Первый шаг к освобождению от оков теории государственной церкви был любопытным и характерным. Пиль, в правительстве которого Гладтон тогда состоял, предложил увеличить субсидию колледжу Мейнут. Гладтон отдал дань уважения принципу «Церкви в ее отношении к государству», подав в отставку со своего поста. Затем, на том основании, что возобладал иной принцип, он проголосовал за субсидию и вернулся в правительство. Таким образом, можно понять, как идея некоторой извилистости закрепилась за его карьерой. Заклятые враги даже обвиняли его в двуличности. У него была привычка, к которой его биограф, судя по всему, относится с пониманием, формулировать свои слова так, чтобы они допускали двоякое толкование — следствие, возможно, осознания того, что его мысль движется и его позиция может измениться. Он также испытывал неприязнь к признанию перемен и имел привычку задействовать свое ретроактивное воображение, чтобы доказать отсутствие непоследовательности, что имело дурные последствия, особенно в таком деле, как его внезапная коалиция с Парнеллом.

Ценность новобранца была сразу же признана, и перед ним вскоре открылись двери правительственной службы благодаря Пилю, который всегда высматривал молодые таланты и ставил своей целью — пожалуй, больше, чем любой другой премьер-министр до него — взращивать для страны смену государственных деятелей. Будучи сам наименее эксцентричным из людей, Пиль не в одном случае показал, что способен закрыть глаза на долю эксцентричности там, где присутствовали подлинные заслуги и реальный труд. Назначенный вице-президентом Совета по торговле для работы с совершенно новой для него сферой, Гладтон немедленно оправдал доверие и проницательность Пиля. Возможно, эта должность была выбрана для него как раз как такая, где его эксцентричность не могла проявиться. Он служил Пилю превосходно и был совершенно верен своему шефу. Но, судя по вещам, которые доводилось слышать от него самого, я сильно сомневаюсь, чтобы он сильно любил Пиля. Пиль ненавидел трактарианцев; трактарианцы ненавидели Пиля; а некоторые из трактарианцев были Гладтону ближе всех на свете.
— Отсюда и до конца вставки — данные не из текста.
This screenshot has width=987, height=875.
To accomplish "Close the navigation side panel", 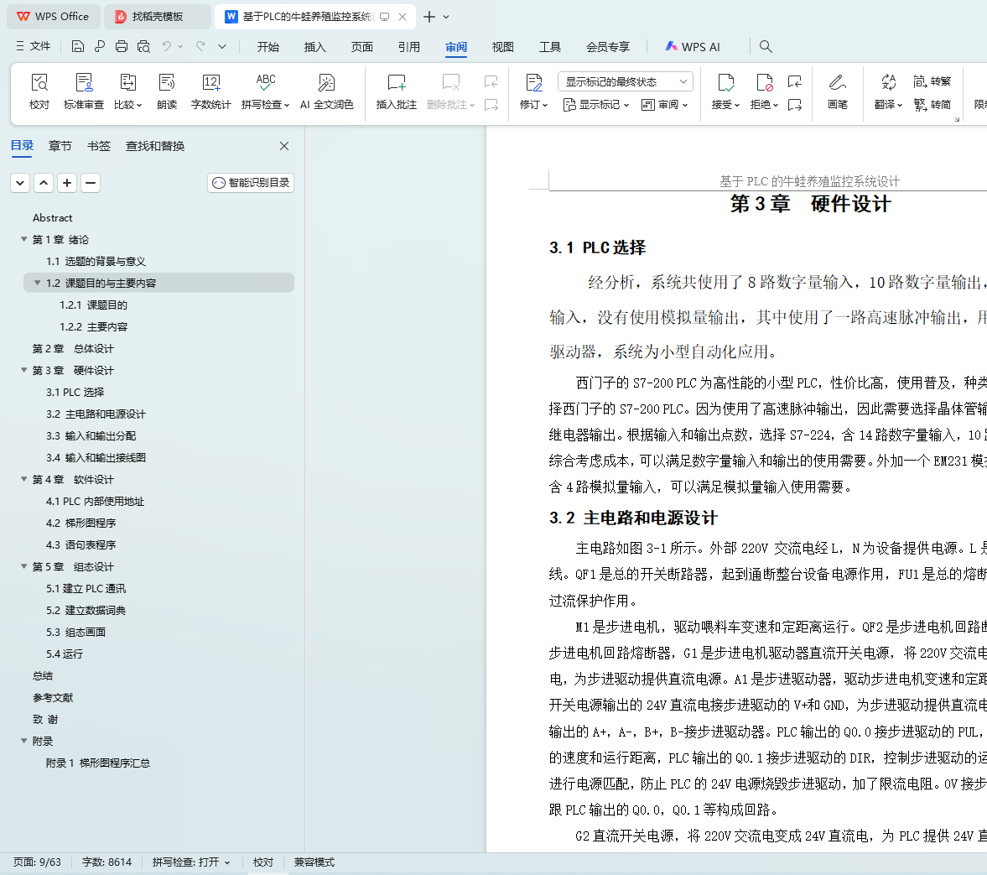I will point(284,146).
После того как правительство Пиля было свергнуто по вопросу о хлебных законах комбинацией, охарактеризованной герцогом Веллингтоном с военной прямотой как союз тори-протекционистов, вигов, радикалов и ирландских националистов, и все это под семитским влиянием, его глава на протяжении оставшейся короткой части своей жизни держался в стороне от партийных распрей, не поощряя никаких новых союзов и довольствуясь наблюдением за сохранностью своей великой фискальной реформы; хотя, как говорит Гревилл, если бы пост премьер-министра был вынесен на голосование, Пиль был бы избран подавляющим большинством. Его личные сторонники, пелилиты, как их называли, Грэм, Гладтон, Линкольн, Кардвелл, Сидни Герберт и остальные, оставались в подвешенном состоянии между двумя великими партиями. Когда Дизраэли отбросил протекционизм, как он и собирался сделать с самого начала, единственное принципиальное препятствие между пелилитами и консерваторами было устранено. Лидер консерваторов лорд Дерби сделал предложения Гладтону, чья огромная ценность как финансиста была прочно утверждена, и всеобщее мнение сводилось к тому, что Гладтон принял бы их, если бы не Дизраэли, стоявший на пути. Но Дизраэли, хоть и предлагал поступиться своими притязаниями, стоял на пути, и в результате пелилиты во главе с Гладтоном объединились с вигами и помогли сформировать коалиционное правительство лорда Абердина.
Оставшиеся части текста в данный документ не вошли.